The author, a physician at the University of Muenster in Germany, has done a survey of prosopagnosia in his area using a convenience sample of secondary school children and medical students at his university. His results showed that, in his area, 2.5% of his subjects, or 17 out of 689, met his criteria for prosopagnosia. Further inquiry revealed that 14 of the 17 students had at least one other family member who also met his criteria for prosopagnosia. The author describes his clinical perspective by describing the importance of research into prosopagnosia because of its implications in children and adults, and finding ways to cope. Although there is no cure for prosopagnosia, the affected can use other methods of discerning identity. More research into prosopagnosia, the author concludes, can reveal more about normal functioning in facial recognition, as well as providing early intervention programs for children.

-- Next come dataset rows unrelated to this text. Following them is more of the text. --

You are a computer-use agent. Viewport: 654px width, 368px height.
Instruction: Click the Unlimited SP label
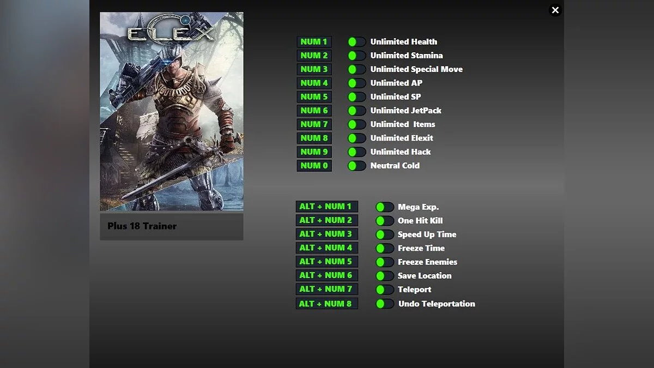point(396,96)
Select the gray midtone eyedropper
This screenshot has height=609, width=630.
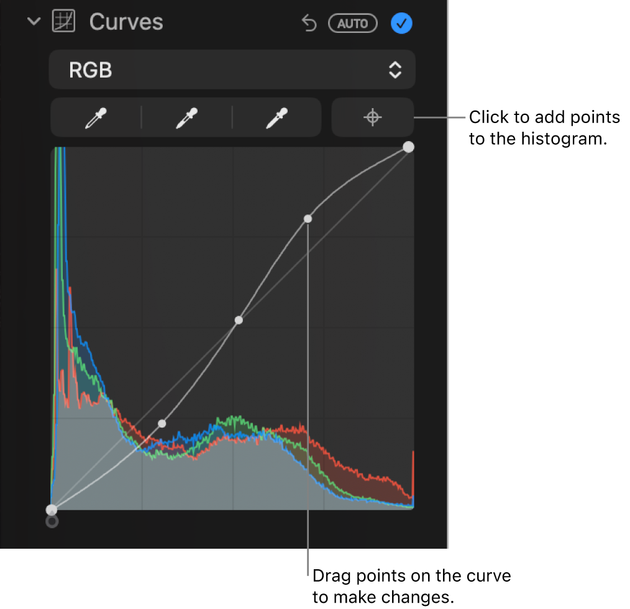pos(186,117)

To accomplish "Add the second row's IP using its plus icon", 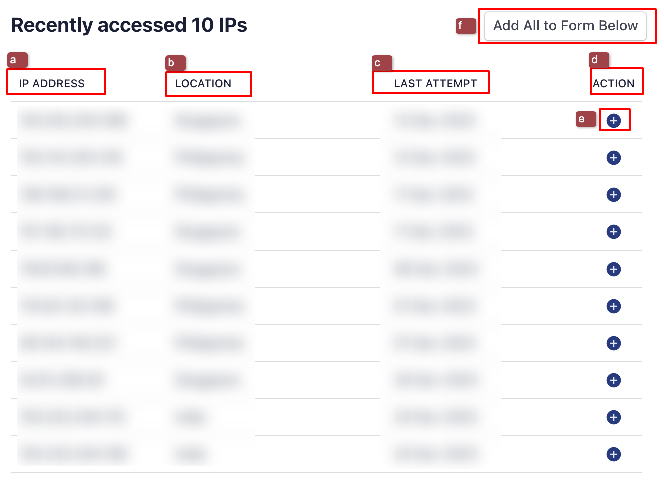I will [x=613, y=158].
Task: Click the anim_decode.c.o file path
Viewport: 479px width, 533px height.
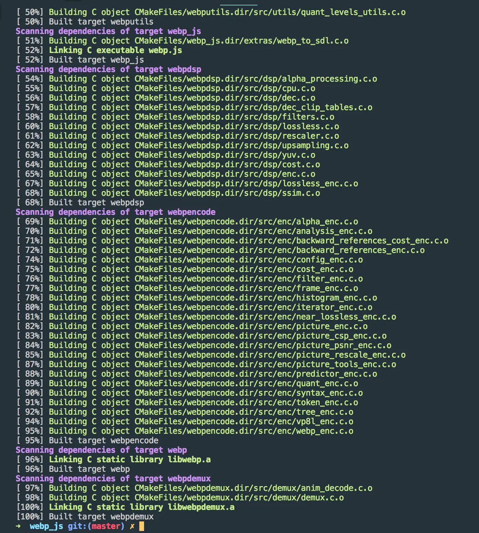Action: point(253,488)

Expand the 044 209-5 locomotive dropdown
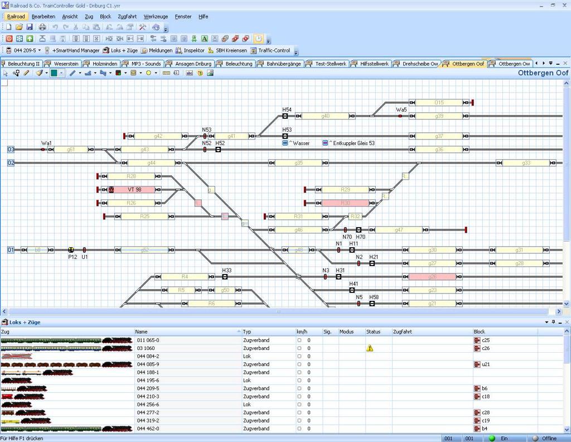(39, 50)
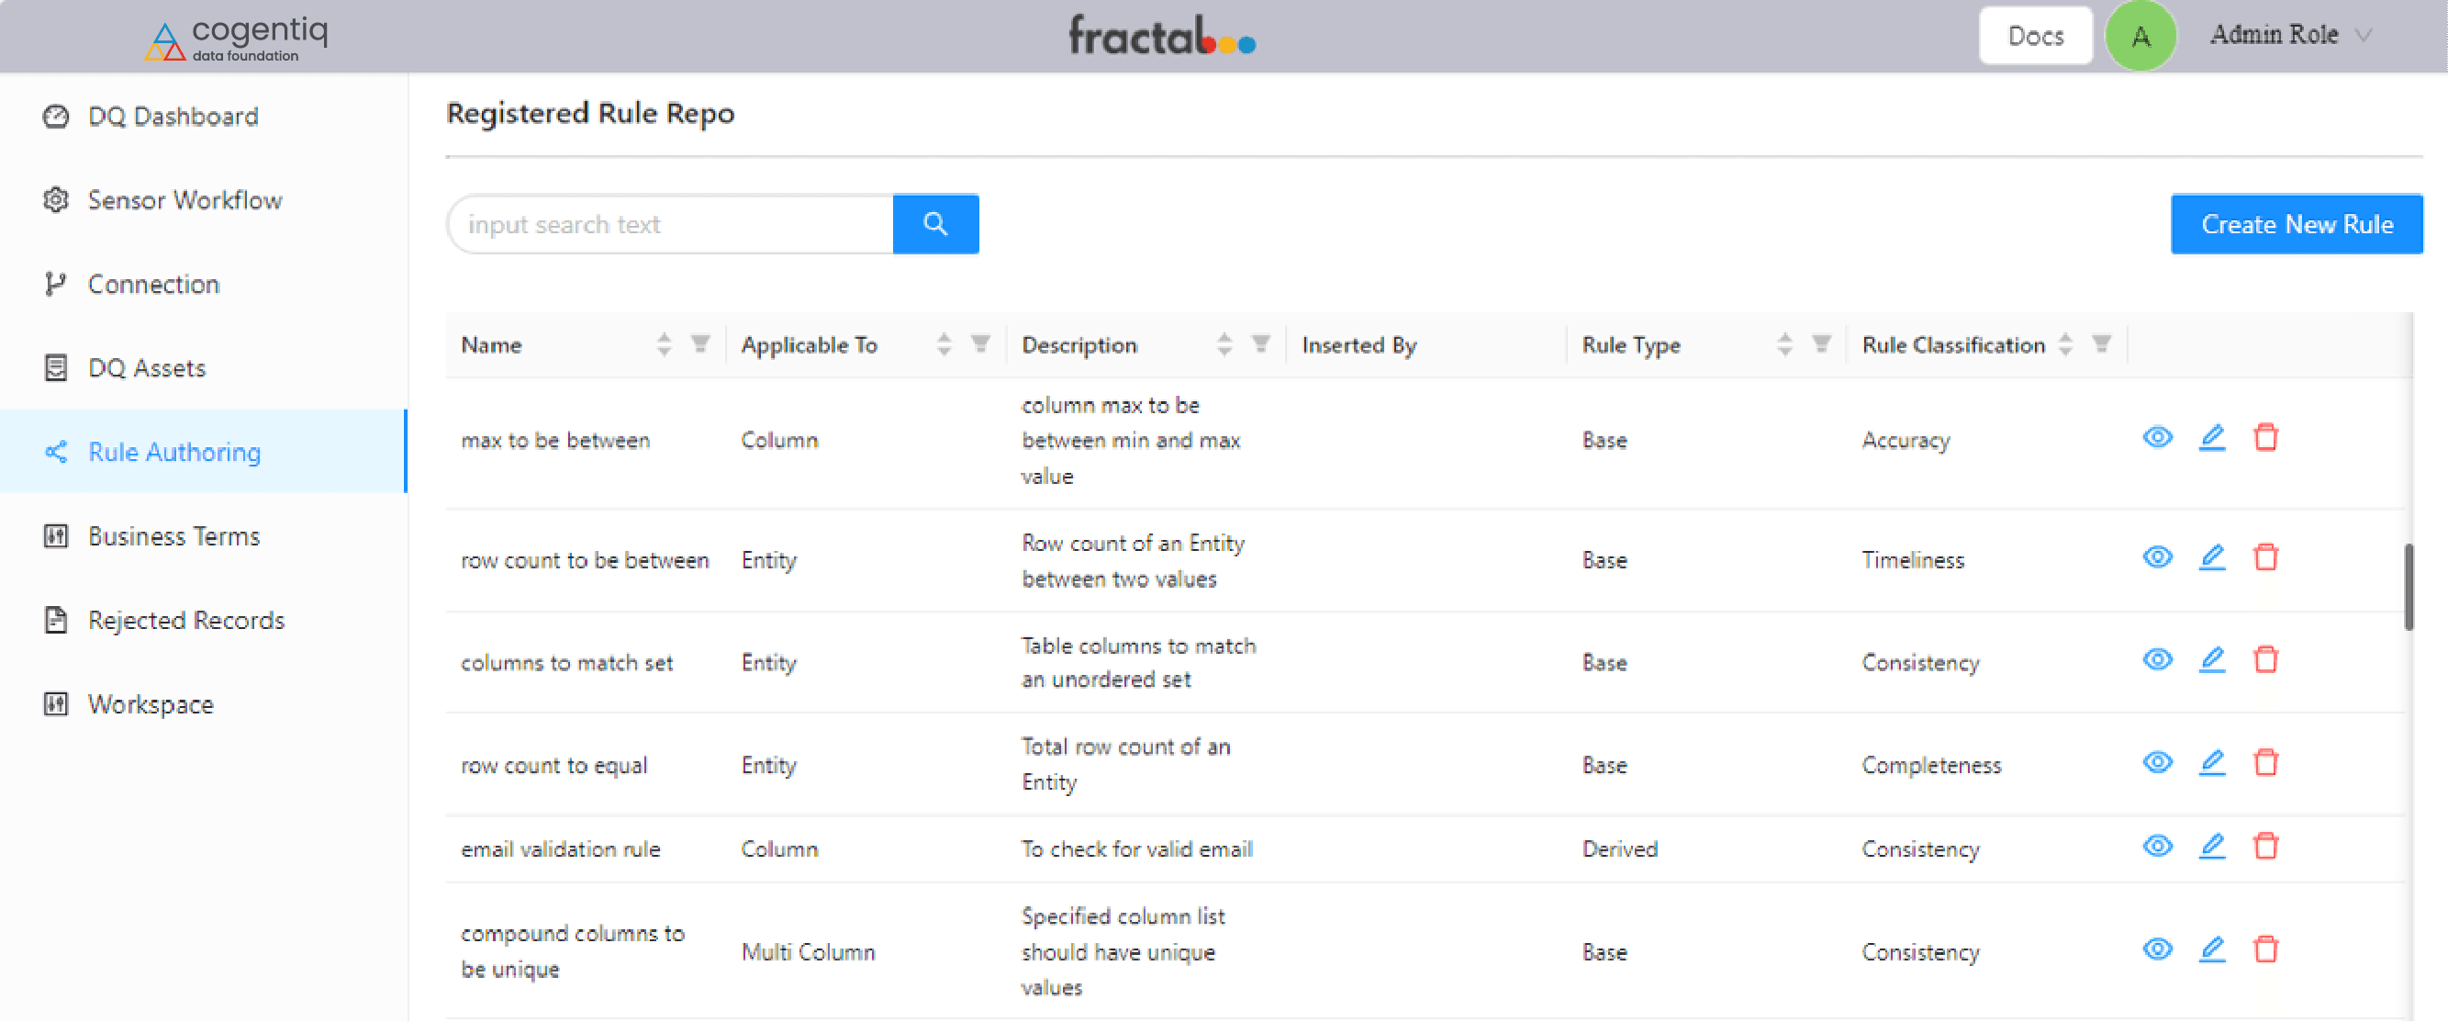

II. The textbook “Discovering Biological Psychology” has a brief description of what prosopagnosia is, partially confusing this disorder with the more extreme Capgras syndrome. The book defines prosopagnosia as a disorder where familiar faces are not recognized, retaining facial the ability to discriminate faces. Martha Farah, however, describes prosopagnosia as pertaining to all faces, despite “intact intellectual functioning,” and the article’s tone concurs with this definition (Farah, 1990, p. 68).
While the article does introduce data that can be considered empirical support, the author’s sample statistic felt artificial because of its nature as a convenience sample. Further studies would be needed to replicate his statistic before it can be taken as fact. The articles main attraction is the clinical application to ongoing research in neuropsychology and its implications to those afflicted by prosopagnosia. Further, the claim that a defect in a single genet can “cause” prosopagnosia is not referenced, and therefore unverified.
However, from what I’ve already read with regard to prosopagnosia, this article did not cover enough. The author oversimplifies prosopagnosia, losing a lot of its defining characteristics. Prosopagnosia is in fact a graded disorder, marked by either deficits in or the absence of facial recognition. Further, patients with prosopagnosia may in some cases retain discrimination of faces, the ability to discriminate samples from different angles or facial expressions. Research by Benton and Van Allen, cited in Farah, have shown that recognition and perception can be a double dissociation, that “’perception of both the whole and parts of a facial stimulus is intact… prospagnostic patients are generally able to perform complex perceptual tasks’” (Allen in Farah, 1990, p. 75). There exists a case where a birdwatcher, as noted by Farah, loses the ability to discriminate different birds (Farah, 1990, p. 73). I think that certain familiar stimuli can be encoded as a face, hijacking the FFA to encode what makes things different. All humans have two arms, two legs, and a torso; aside from semantic details about height and hair color, the part of a person that uniquely identifies (before biometrics) is their face. In an evolutionary context, if you needed to be able to discriminate between various stimuli, it would have been adaptive to encode it in an area that provides emotion before conscious recognition. I think the role of the FFA in cognitive categorization needs to be explored, and the FFA may possible be better names as the fusiform familiar area.
Farah, Martha J. (1990). Visual agnosia. Cambridge, MA: The MIT Press.
Grueter, Thomas. (2007). Forgetting faces. Scientific American Mind, Aug./Sep. 2007, 69-73.
Ramachandran, V. S. & Blakeslee, Sandra. (1998). Phantoms in the brain. New York: William Morrow and Company, Inc.